**Document:**
-- BEGIN --

Imagine you are working on your novel on your home computer. It’s nearly finished; you have already written approximately one million words. All of a sudden, the online word processing software tells you that you can no longer open the draft because it contains illegal information. Within an instant, all your words are lost.
This is what happened in June to a Chinese novelist writing under the alias Mitu. She had been working with WPS, a domestic version of cloud-based word processing software such as Google Docs or Microsoft Office 365. In the Chinese literature forum Lkong on June 25, Mitu accused WPS of “spying on and locking my draft,” citing the presence of illegal content.
The news blew up on social media on July 11 after a few prominent influencer accounts belatedly picked it up. It became the top trending topic on Weibo that day, with users questioning whether WPS is infringing on their privacy. Since then, The Economic Observer, a Chinese publication, has reported that several other online novelists have had their drafts locked for unclear reasons in the past.

-- END --

**Set problem:**
In the news piece about the locked novel draft, on what date did the novelist post her accusation against WPS in the Lkong forum?

**Source data:**
-- BEGIN --

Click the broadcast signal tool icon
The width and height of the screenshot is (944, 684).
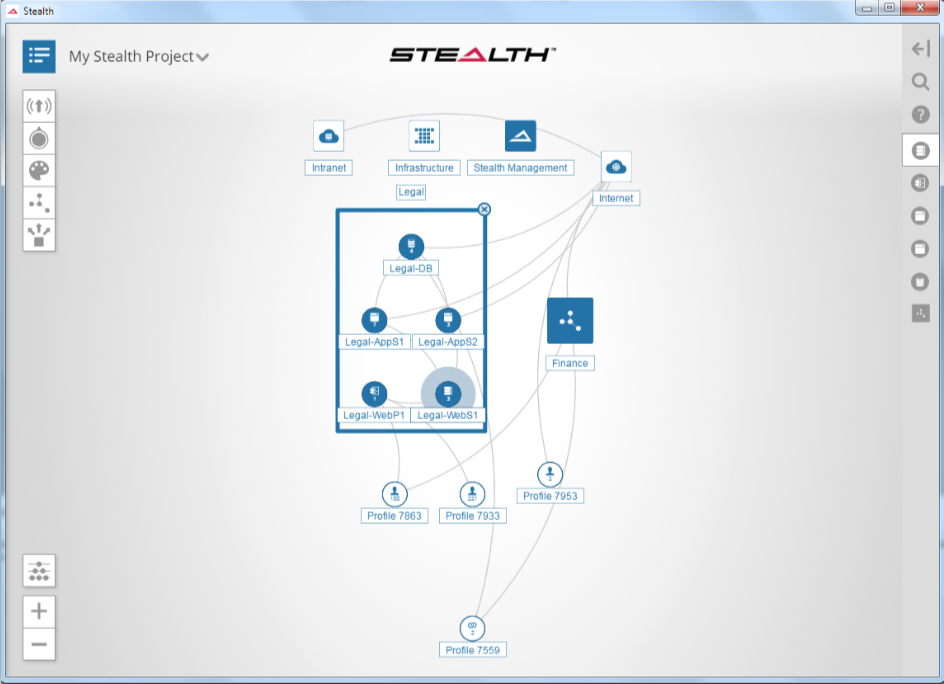[39, 106]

-- END --

**Right answer:**
June 25